Selection.
Where was I proven wrong? Does that example compile down to something that isn't several dozen nested divs using react?
As stated in my post, happy to be proven wrong if that is the case. I am fairly far removed from a lot of this nowadays, and it would not be the first time that the world moved on without my noticing rapidly. (My favorite example of this is just how good battery technology has gotten. A decade ago, a battery powered lawn mower was a laughable idea. )
A lot of abstractions are complicated under the hood -- the high-level graphics formats that are used in engines are under the hood doing a ton of complicated tradeoffs and tricks to try and get the same sprites to render on Metal, Vulkan, OpenGL, and DirectX.
I tend to avoid over-abstraction when I can, but I still have to ask -- it a problem that those abstractions are complicated under the hood if they work for the developers that use them? Pipewire is pretty complicated under the hood to maintain compatibility with multiple setups; does that mean we can't have a universal audio interface for Linux and every device should be programming separately for ALSA and PulseAudio?
Fair that I don't think "what it compiles to" should be near as important as I was holding it.
CSS, though, did have a goal at the start to be a lot more approachable than what we have, though. User stylesheets were a huge selling point in early pitches that I recall. That is flat not possible with how we have things nowadays.
And I also think it would be fair to lay a lot of the blame on just how many divs so many designs explode things into.
> And I also think it would be fair to lay a lot of the blame on just how many divs so many designs explode things into.
That could be a longer conversation but what I try to get across to designers is that the DOM is your interface, the DOM is not the tool you use to build your interface, the DOM should be a user-facing representation of application state, and incidentally you can also represent that visually.
So agreed, I hate it when I open dev tools and I just some completely incomprehensible mountain of divs.
That being said:
> That is flat not possible with how we have things nowadays.
I do this. I maintain custom stylesheets for websites I visit, it's very possible. It's one of the things I love about the web, I love that I can have website-specific stylesheets in Firefox without even installing an addon. I've set up hacks when I was trying to use the browser less to do grayscale effects across websites I didn't want to visit. It was a tiny amount of code and it mostly just worked, and I really couldn't do something equivalent with other platforms.

Instructions for the task.
Decide whether each statement agrees with the thread, answering yes or no and quoting the thread's exact deciding words.
1. A decade ago, a battery-powered lawn mower was considered a laughable idea.
2. Using website-specific stylesheets in Firefox requires installing an addon.
3. User stylesheets were a selling point in early pitches for CSS.
The listing after this thread plays no part here.

Extracted records.
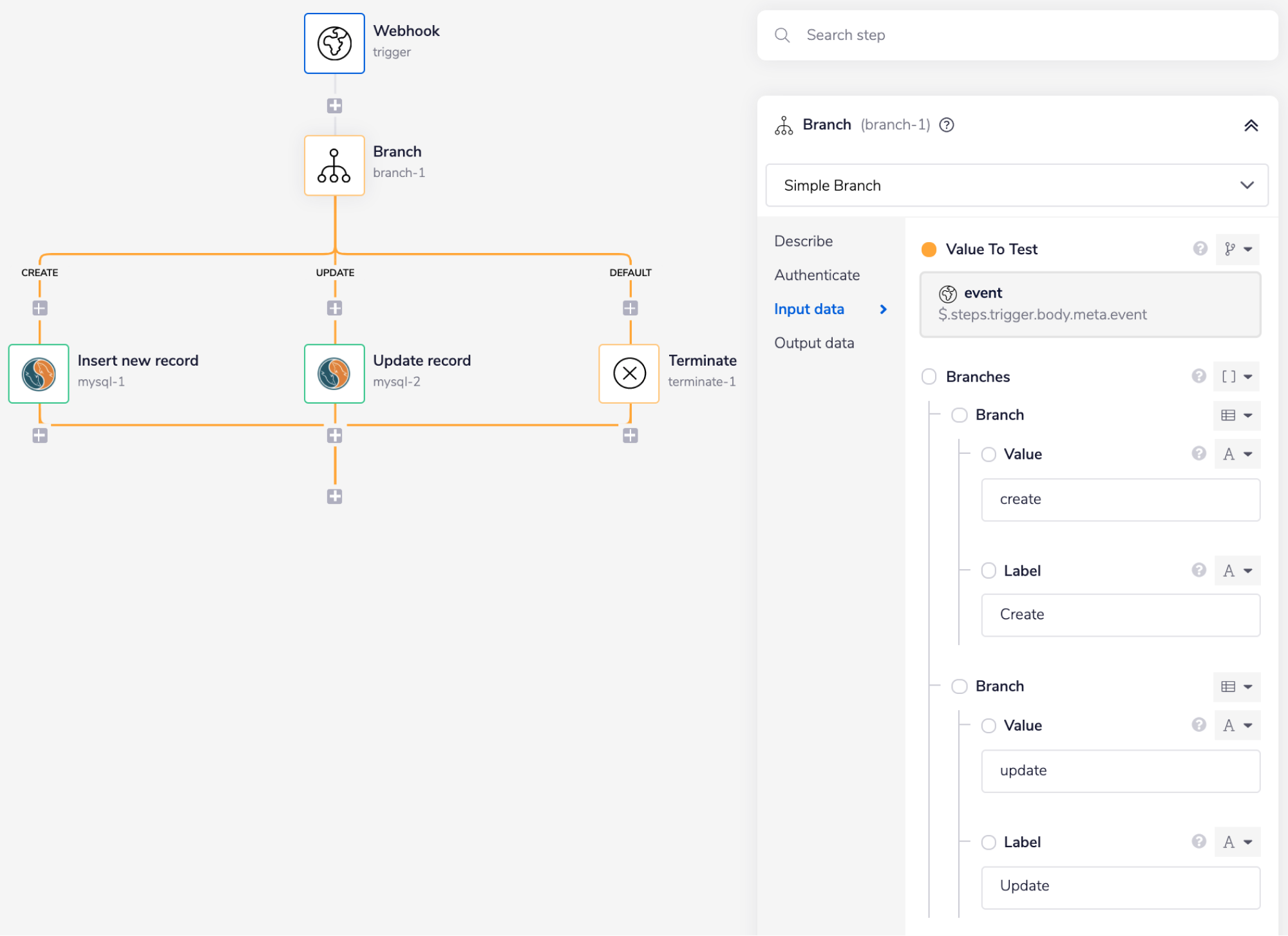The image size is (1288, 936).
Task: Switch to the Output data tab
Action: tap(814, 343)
==
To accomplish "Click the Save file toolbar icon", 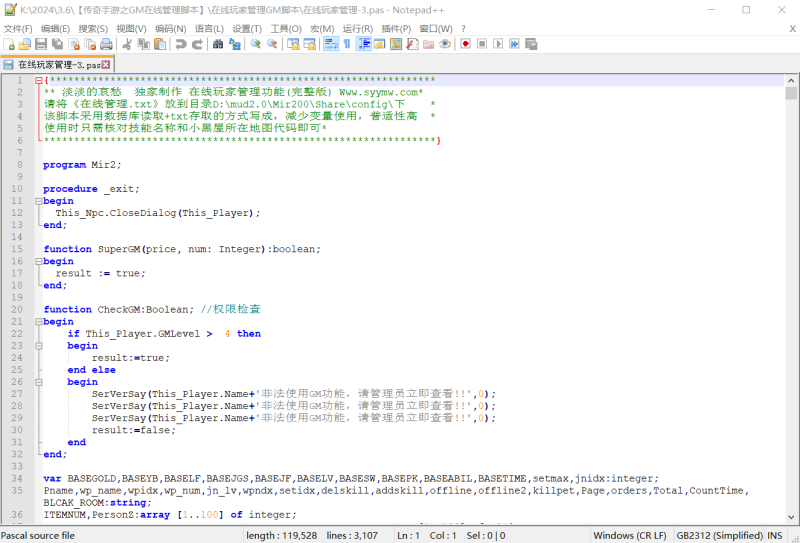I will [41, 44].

Response.
1. Yes: "A decade ago, a battery powered lawn mower was a laughable idea."
2. No: "I love that I can have website-specific stylesheets in Firefox without even installing an addon."
3. Yes: "User stylesheets were a huge selling point in early pitches that I recall."